__Provided information__:
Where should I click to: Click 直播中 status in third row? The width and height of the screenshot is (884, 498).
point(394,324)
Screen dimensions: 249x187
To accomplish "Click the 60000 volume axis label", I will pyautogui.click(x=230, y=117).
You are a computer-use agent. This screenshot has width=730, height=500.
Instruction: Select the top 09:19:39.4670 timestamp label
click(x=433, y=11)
--
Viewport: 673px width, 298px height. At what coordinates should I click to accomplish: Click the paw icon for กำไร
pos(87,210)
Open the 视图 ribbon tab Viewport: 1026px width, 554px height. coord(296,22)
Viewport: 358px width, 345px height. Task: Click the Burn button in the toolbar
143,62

__Task brief__:
Above are the entries. Quote exactly the lines from the one bearing "Screen dimensions: 249x187" through the one bearing "You are a computer-use".

__Result of this exercise__:
Screen dimensions: 249x187
To accomplish "Click the 60000 volume axis label", I will pyautogui.click(x=230, y=117).
You are a computer-use agent. This screenshot has width=730, height=500.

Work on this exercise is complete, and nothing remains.